Repeat the stretch of entries below from the line with "Click the server list scroll up arrow" through the line with "The image size is (196, 224).". Include both ends and add nothing.

■ **Data for this exercise**:
* * * * *

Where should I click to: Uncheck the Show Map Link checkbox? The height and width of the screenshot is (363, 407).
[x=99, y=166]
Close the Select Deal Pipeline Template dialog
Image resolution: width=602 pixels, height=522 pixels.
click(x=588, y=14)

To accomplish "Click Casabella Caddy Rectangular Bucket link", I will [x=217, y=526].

* * * * *

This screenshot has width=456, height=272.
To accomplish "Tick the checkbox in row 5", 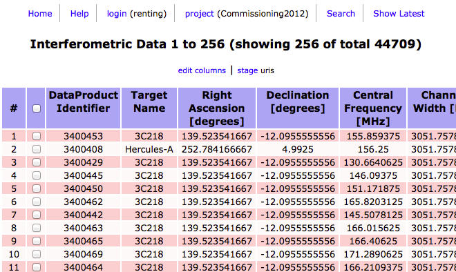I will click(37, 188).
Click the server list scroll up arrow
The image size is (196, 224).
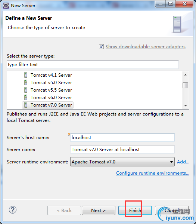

* * * * *

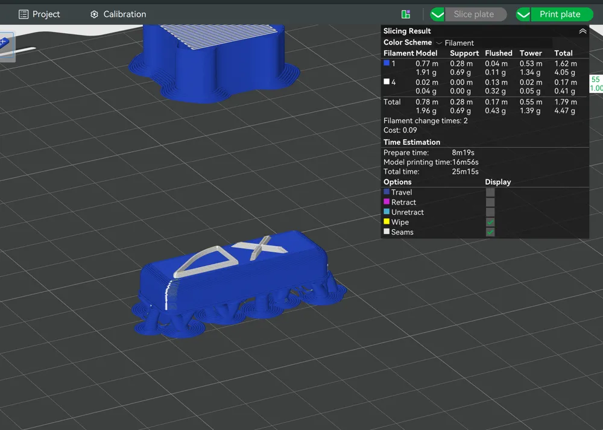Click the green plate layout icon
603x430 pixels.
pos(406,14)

* * * * *

■ **Expected answer**:
Click the server list scroll up arrow
The image size is (196, 224).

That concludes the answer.